Gambar 2.3. Fisiologi etilen terhadap penundaan penggumpalan pada pembuluh lateks dan masa aliran lateks. Dimodifikasi dari Escbach dan Lacrotte, (1989).
Keutamaan dari etefon adalah potensi kemampuannya melepas etilen kejaringan floem melalui proses hidrolisis (Gambar 2.3). Etilen cenderung menstimulasi pompa proton H+/sukrosa yang
mengaktifkan transport gula ke dalam sel - sel pembuluh lateks.

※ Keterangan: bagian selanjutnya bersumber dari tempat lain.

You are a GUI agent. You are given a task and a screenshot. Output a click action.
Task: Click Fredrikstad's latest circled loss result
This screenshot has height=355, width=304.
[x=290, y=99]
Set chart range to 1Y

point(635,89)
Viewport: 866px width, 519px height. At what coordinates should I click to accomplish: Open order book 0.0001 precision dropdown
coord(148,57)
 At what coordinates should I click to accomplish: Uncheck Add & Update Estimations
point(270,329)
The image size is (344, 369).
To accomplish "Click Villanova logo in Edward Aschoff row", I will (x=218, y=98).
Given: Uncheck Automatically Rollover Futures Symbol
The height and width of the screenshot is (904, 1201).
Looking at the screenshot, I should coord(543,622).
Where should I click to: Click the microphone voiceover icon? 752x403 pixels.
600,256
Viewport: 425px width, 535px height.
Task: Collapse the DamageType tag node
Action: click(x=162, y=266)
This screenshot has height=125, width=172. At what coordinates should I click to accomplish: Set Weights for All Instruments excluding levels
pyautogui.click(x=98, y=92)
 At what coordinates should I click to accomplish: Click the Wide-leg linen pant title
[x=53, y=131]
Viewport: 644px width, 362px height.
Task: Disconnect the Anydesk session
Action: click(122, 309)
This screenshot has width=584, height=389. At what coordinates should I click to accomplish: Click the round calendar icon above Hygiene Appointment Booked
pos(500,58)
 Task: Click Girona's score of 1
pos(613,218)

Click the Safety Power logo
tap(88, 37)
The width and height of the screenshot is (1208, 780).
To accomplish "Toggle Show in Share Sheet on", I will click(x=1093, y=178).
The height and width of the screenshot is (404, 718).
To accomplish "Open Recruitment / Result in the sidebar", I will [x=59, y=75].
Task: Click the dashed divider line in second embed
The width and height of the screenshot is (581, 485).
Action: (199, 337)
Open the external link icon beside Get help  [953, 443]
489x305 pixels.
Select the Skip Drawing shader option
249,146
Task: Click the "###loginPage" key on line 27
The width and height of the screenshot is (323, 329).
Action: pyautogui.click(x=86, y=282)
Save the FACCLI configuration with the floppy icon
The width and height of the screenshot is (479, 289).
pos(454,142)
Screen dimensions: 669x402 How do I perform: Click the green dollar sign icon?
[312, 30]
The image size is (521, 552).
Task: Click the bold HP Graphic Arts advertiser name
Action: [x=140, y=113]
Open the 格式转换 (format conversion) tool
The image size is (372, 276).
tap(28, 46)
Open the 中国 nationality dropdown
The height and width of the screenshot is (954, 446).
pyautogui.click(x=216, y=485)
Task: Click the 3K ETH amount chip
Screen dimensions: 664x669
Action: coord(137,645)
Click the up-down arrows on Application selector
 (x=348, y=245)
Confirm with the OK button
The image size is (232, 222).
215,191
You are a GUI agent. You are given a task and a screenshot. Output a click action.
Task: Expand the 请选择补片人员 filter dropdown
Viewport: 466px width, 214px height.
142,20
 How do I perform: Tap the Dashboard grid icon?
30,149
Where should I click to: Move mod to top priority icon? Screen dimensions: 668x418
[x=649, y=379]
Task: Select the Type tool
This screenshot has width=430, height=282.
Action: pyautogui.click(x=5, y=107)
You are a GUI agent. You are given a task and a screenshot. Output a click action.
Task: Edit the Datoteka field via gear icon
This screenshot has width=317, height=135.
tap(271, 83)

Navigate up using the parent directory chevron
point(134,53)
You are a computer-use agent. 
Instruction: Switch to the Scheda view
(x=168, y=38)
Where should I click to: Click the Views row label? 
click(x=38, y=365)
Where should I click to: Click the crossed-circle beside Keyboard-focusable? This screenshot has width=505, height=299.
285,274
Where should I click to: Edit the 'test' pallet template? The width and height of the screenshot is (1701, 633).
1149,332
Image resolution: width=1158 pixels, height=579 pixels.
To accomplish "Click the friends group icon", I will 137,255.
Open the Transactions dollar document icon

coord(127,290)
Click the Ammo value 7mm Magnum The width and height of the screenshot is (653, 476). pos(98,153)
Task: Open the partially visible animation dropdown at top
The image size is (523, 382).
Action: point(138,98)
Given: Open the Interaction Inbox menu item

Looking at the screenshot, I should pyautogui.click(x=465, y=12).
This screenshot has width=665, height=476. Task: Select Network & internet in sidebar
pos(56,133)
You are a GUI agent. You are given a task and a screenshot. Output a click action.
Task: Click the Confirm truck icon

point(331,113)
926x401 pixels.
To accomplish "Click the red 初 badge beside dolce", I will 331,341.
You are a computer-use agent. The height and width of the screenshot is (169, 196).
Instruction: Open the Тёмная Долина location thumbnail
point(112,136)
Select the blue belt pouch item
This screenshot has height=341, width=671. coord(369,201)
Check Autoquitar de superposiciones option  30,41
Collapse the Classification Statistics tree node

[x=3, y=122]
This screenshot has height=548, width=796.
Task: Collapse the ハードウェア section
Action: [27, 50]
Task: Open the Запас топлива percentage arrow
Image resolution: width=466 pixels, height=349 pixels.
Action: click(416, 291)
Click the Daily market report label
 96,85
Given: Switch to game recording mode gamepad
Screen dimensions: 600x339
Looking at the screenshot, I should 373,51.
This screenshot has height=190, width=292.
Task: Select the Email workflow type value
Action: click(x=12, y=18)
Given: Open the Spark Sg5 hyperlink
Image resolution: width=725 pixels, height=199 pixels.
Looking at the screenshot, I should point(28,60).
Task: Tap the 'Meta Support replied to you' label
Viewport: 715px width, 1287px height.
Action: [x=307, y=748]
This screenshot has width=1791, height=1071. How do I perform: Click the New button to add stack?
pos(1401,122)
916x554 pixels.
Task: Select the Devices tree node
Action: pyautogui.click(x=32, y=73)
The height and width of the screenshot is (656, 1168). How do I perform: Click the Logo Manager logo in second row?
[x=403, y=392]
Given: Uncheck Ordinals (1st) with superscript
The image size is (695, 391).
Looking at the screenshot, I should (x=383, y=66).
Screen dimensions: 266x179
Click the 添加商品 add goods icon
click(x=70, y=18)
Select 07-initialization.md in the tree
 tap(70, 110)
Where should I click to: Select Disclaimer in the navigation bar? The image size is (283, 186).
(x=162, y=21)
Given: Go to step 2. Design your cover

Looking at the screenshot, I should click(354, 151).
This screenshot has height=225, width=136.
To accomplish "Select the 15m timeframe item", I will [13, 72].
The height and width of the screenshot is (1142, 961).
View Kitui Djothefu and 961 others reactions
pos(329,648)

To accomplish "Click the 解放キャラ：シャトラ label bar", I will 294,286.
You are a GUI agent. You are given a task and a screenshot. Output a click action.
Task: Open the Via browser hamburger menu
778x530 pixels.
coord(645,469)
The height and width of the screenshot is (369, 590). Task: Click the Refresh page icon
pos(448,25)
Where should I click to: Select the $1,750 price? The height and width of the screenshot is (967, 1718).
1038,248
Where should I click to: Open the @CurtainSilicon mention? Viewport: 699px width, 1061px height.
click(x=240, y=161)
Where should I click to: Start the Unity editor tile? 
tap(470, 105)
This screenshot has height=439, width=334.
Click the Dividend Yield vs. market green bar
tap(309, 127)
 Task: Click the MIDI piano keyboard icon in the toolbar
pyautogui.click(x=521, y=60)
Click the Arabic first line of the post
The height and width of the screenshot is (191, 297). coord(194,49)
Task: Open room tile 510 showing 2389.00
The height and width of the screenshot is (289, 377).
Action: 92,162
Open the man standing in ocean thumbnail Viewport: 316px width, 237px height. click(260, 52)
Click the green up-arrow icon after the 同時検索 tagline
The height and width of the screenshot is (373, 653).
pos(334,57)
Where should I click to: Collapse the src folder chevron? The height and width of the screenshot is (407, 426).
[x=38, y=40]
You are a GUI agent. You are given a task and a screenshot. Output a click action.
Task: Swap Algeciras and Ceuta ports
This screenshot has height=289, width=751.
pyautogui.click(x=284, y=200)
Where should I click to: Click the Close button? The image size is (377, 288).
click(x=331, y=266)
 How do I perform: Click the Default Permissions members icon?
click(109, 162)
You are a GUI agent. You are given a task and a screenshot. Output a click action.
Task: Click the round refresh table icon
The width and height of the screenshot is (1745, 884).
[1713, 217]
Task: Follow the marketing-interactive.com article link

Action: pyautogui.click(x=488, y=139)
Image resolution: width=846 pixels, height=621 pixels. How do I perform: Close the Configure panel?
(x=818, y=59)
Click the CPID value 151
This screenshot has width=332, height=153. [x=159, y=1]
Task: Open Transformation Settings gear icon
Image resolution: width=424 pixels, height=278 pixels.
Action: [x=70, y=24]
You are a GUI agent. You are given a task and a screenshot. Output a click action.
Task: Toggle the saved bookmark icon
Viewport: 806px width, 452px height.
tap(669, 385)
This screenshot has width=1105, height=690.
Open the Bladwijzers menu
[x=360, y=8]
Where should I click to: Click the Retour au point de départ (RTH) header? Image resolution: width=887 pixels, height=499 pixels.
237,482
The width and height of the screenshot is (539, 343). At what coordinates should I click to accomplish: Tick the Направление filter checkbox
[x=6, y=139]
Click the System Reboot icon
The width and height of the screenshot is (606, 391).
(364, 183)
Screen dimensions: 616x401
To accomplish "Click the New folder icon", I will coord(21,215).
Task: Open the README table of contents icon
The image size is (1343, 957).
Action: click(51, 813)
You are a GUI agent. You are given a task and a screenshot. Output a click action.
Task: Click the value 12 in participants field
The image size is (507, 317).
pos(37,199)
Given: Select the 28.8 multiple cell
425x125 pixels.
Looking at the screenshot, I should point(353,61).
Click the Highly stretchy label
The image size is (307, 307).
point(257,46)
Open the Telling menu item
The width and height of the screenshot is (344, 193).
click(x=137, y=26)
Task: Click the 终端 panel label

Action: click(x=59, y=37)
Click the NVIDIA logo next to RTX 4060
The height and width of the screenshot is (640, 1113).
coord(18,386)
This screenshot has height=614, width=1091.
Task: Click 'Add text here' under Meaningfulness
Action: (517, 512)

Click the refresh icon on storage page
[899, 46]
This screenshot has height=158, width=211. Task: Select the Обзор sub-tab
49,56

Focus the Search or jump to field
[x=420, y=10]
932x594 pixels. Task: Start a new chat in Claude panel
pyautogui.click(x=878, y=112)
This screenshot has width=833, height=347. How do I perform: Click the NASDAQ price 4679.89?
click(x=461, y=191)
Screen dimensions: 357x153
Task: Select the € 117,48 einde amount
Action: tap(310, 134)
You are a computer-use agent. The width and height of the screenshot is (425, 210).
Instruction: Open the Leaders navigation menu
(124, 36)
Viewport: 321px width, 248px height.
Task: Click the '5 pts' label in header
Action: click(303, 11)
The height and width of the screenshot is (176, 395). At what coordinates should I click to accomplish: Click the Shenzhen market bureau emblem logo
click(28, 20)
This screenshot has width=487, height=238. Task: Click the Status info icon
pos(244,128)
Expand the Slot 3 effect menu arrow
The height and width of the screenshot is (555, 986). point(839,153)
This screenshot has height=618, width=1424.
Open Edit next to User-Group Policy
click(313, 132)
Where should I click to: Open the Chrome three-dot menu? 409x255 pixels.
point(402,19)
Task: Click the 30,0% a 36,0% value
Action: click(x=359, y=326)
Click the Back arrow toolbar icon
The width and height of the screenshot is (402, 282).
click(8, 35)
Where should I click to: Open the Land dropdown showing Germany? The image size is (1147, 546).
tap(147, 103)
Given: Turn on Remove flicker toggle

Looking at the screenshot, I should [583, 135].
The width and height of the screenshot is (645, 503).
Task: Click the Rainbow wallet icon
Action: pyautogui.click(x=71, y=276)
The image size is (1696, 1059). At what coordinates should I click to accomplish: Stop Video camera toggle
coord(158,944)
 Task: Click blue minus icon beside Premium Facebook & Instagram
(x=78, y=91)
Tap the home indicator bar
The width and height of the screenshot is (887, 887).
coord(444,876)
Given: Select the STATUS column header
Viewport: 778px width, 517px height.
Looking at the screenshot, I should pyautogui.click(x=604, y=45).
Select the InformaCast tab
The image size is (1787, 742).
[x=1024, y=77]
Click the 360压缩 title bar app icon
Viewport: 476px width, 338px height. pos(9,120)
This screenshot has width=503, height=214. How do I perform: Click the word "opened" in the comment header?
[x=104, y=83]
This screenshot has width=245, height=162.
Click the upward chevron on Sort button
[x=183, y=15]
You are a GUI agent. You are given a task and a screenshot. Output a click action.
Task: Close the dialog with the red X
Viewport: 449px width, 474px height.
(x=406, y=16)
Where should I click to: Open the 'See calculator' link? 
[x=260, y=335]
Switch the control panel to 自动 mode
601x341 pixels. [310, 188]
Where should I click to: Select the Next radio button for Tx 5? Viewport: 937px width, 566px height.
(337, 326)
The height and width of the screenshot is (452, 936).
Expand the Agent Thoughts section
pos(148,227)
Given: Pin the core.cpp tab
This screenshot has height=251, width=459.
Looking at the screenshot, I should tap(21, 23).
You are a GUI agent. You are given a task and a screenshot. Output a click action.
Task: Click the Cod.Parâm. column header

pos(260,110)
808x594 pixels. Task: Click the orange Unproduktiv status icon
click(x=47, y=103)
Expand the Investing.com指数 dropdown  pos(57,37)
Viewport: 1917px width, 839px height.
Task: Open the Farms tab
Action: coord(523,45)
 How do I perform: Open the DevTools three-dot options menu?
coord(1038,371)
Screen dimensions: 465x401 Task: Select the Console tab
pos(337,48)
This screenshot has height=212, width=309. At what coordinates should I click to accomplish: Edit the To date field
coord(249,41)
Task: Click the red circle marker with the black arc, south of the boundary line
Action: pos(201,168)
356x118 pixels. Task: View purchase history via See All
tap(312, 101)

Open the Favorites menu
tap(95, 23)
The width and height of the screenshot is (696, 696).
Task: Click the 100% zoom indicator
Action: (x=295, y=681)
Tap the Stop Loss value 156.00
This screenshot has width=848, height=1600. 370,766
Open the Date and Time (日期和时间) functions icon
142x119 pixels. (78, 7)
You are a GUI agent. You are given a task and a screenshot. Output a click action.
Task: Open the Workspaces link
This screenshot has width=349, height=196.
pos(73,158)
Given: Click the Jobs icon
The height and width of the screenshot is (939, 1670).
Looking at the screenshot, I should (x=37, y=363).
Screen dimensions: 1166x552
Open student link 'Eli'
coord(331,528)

Etilen mengaktifkan pompa - pompa proton ATPase dan Pase maka pH disekitar serum lutoid asam (asidifikasi) dan pH disekitar
sitosol basa (basifikasi), sehingga lutoid stabil.
Peran stabilisasi lutoid sangat penting karena jika lotuid pecah, maka kation - kation akan bereaksi dengan partikel karet yang bermuatan negatif sehingga terjadi koagulasi.Proses koagulasi menyebabkan lateks berhenti menetes (Jacob et al., 1992).
2.3. Hipotesis penelitian
1. Terdapat perbedaan karakter anatomi, morfo- fisiologi lateks dan hasil pada klon PB 260 dan BPM 1 umur 15 tahun.
2. Terdapat pengaruh sistem sadap, aplikasi stimulan terhadap fisiologi lateks klon BPM 1 dan PB 260.